|Born||22 April 1707|
Sharpham, Somerset, England
|Died||8 October 1754 (aged 47)|
Lisbon, Kingdom of Portugal
|Pen name||"Captain Hercules Vinegar", "H. Scriblerus Secundus", also some works published anonymously|
|Occupation||novelist, dramatist and magistrate|
|Literary movement||Enlightenment, Augustan Age|
|Relatives||Sarah Fielding, John Fielding|
Henry Fielding (22 April 1707 - 8 October 1754) was an English novelist and dramatist known for his rich, earthy humour and satirical prowess, and as the author of the picaresque novel Tom Jones. Additionally, he holds a significant place in the history of law enforcement, having used his authority as a magistrate to found (with his half-brother John) what some have called London's first police force, the Bow Street Runners. His younger sister, Sarah, also became a successful writer.
Fielding was born at Sharpham, Somerset, and educated at Eton College, where he established a lifelong friendship with William Pitt the Elder. His mother died when he was 11. A suit for custody was brought by his grandmother against his charming but irresponsible father, Lt Gen. Edmund Fielding. The settlement placed Henry in his grandmother's care, although he continued to see his father in London. In 1725, Henry tried to abduct his cousin, Sarah Andrews, while she was on her way to church. He fled to avoid prosecution. In 1728, he travelled to Leiden to study classics and law at the university. However, lack of money obliged him to return to London and he began writing for the theatre. Some of his work was savagely critical of the government of Prime Minister Sir Robert Walpole.
The Theatrical Licensing Act of 1737 is said to be a direct response to his activities in writing for the theatre. Although the play that triggered the act was the unproduced, anonymously authored The Golden Rump, Fielding's dramatic satires had set the tone. Once it was passed, political satire on the stage became virtually impossible. Fielding retired from the theatre and resumed his career in law to support his wife Charlotte Craddock and two children by becoming a barrister.
Fielding's lack of financial acumen meant he and his family often endured periods of poverty, but he was helped by Ralph Allen, a wealthy benefactor, on whom Squire Allworthy in Tom Jones would be based. Allen went on to provide for the education and support of Fielding's children after the writer's death.

Information provided:
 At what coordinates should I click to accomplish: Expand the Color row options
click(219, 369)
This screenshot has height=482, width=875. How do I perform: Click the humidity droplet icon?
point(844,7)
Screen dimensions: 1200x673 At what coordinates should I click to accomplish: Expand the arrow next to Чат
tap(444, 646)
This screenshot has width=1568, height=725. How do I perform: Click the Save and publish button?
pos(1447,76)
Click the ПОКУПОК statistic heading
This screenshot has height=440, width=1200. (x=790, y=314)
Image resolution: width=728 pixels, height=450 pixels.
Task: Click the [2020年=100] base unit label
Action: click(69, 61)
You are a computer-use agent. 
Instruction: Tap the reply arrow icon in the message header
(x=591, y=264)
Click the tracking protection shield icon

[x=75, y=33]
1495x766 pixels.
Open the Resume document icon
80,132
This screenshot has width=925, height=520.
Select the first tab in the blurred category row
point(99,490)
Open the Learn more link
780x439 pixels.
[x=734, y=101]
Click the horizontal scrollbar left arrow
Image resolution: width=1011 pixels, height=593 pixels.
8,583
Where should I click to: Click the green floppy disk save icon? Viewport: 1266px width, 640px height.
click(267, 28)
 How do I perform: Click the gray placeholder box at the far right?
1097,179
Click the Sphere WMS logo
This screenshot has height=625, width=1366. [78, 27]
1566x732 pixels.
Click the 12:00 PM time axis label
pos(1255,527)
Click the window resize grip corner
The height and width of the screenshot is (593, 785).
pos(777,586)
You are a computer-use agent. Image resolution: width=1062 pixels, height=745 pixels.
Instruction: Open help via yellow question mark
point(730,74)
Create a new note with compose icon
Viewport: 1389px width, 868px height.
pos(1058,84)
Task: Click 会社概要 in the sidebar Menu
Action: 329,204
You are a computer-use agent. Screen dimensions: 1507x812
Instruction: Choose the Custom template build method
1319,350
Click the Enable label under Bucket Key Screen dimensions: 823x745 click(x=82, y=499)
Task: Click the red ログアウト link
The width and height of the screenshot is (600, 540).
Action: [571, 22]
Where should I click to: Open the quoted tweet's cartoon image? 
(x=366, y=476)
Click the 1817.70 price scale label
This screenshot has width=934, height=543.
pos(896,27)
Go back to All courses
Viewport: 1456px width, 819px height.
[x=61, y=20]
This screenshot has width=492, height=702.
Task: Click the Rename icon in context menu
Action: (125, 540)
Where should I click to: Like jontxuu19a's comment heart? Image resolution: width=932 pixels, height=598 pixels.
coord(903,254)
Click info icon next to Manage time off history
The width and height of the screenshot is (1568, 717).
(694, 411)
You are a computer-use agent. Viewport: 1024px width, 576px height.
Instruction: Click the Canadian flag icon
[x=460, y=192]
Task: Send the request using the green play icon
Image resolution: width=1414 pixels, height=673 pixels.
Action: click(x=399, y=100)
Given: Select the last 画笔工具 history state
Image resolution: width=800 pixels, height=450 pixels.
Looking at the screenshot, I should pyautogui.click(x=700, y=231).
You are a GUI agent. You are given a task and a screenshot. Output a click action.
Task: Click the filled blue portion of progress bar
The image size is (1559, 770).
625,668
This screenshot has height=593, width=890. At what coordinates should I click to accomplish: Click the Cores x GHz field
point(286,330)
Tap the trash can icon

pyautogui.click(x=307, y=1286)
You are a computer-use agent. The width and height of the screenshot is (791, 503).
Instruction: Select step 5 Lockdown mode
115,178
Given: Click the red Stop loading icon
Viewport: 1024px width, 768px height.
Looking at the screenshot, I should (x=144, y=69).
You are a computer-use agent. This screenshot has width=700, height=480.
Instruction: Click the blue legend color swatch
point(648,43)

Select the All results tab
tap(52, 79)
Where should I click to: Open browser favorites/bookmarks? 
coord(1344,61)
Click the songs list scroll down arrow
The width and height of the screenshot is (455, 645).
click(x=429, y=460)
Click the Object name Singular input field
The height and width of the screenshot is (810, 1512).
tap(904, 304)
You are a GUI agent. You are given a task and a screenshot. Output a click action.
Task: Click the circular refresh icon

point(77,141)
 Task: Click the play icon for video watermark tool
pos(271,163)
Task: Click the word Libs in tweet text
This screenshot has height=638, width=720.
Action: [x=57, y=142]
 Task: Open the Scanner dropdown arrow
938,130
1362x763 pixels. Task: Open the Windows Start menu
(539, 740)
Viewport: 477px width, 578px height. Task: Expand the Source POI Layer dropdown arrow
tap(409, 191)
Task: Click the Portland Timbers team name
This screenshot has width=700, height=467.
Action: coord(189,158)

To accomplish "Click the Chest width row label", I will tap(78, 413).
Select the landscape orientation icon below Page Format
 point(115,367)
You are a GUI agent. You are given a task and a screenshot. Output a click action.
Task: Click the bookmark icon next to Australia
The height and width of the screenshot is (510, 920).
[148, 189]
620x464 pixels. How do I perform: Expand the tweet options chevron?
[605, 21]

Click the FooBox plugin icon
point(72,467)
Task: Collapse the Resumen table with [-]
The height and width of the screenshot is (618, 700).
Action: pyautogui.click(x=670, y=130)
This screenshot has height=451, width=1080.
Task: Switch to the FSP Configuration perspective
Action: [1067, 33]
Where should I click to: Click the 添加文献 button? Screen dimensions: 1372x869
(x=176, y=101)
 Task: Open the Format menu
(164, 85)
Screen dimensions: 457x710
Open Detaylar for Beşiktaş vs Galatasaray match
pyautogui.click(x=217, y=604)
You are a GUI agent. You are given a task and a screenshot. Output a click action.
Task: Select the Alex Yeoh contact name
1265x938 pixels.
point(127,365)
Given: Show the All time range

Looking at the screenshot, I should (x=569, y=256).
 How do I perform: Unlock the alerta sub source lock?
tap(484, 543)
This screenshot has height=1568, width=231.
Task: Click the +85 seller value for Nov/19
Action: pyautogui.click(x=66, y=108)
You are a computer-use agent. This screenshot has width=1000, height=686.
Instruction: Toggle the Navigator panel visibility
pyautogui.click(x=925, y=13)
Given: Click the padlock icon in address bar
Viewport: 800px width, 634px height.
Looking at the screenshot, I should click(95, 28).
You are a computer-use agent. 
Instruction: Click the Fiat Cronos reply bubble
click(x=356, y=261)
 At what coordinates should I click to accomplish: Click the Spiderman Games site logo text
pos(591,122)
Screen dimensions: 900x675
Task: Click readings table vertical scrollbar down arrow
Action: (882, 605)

Task 1: Could you condense the paragraph of the Fielding biography that begins "The Theatrical Licensing Act of 1737" into a short bulleted list that keeps its main facts?
Task 2: Would you reproduce everything in the Fielding biography from "The Theatrical Licensing" down to "becoming a barrister.", word for word?
Task 3: Can you resume the Henry Fielding biography after its last sentence and carry it further?
You can do everything here without the records.

Output 1:
- The Theatrical Licensing Act of 1737 is said to have been a direct response to Fielding's writing for the theater.
- The play that triggered it was the unproduced, anonymously written The Golden Rump, but Fielding's dramatic satires had set the tone.
- Once the act passed, political satire on the stage became virtually impossible.
- Fielding left the theater and returned to law as a barrister to support his wife, Charlotte Craddock, and their two children.

Output 2:
The Theatrical Licensing Act of 1737 is said to be a direct response to his activities in writing for the theatre. Although the play that triggered the act was the unproduced, anonymously authored The Golden Rump, Fielding's dramatic satires had set the tone. Once it was passed, political satire on the stage became virtually impossible. Fielding retired from the theatre and resumed his career in law to support his wife Charlotte Craddock and two children by becoming a barrister.

Output 3:
Fielding never stopped writing political satire and satires of current arts and letters. The Tragedy of Tragedies (for which Hogarth designed the frontispiece) was, for example, quite successful as a printed play. Based on his earlier Tom Thumb, this was another of Fielding's "irregular" plays published under the name of H. Scriblerus Secundus, a pseudonym intended to link himself ideally with the Scriblerus Club of literary satirists founded by Jonathan Swift, Alexander Pope and John Gay. He also contributed a number of works to journals of the time.
From 1734 until 1739 he wrote anonymously for the leading Tory periodical, The Craftsman, against the Prime Minister, Sir Robert Walpole. Fielding's patron was the opposition Whig MP George Lyttelton, a boyhood friend from Eton. Lyttelton followed his leader Lord Cobham in forming a Whig opposition to Walpole's government called the Cobhamites (which included another of Fielding's Eton friends, William Pitt). In the Craftsman, Fielding voiced the opposition attack on bribery and corruption in British politics. Although writing for the opposition to Walpole, which included Tories as well as Whigs, Fielding was "unshakably a Whig" and often praised Whig heroes such as the Duke of Marlborough and Gilbert Burnet.
Fielding dedicated his play Don Quixote in England to the opposition Whig leader Lord Chesterfield. It was published on 17 April 1734, the same day writs were issued for the general election. He dedicated his 1735 play The Universal Gallant to Charles Spencer, 3rd Duke of Marlborough, a political follower of Chesterfield. The other prominent opposition newspaper, Common Sense, founded by Chesterfield and Lyttelton, was named after a character in Fielding's Pasquin (1736). Fielding wrote at least two articles for it in 1737 and 1738.
Fielding continued to air his political views in satirical articles and newspapers in the late 1730s and early 1740s. He was the main writer and editor from 1739 to 1740 for the satirical paper The Champion, which was heavily critical of Walpole's government and of pro-government literary and political writers. He sought to avoid charges of libel by making its political attacks so funny or embarrassing to the victim that a publicized court case would seem even worse. He later became chief writer for the Whig government of Henry Pelham.
Fielding took to novel writing in 1741, angered by Samuel Richardson's success with Pamela; or, Virtue Rewarded. His first success was an anonymous parody of that: Shamela. This follows the model of Tory satirists of the previous generation, notably Swift and Gay.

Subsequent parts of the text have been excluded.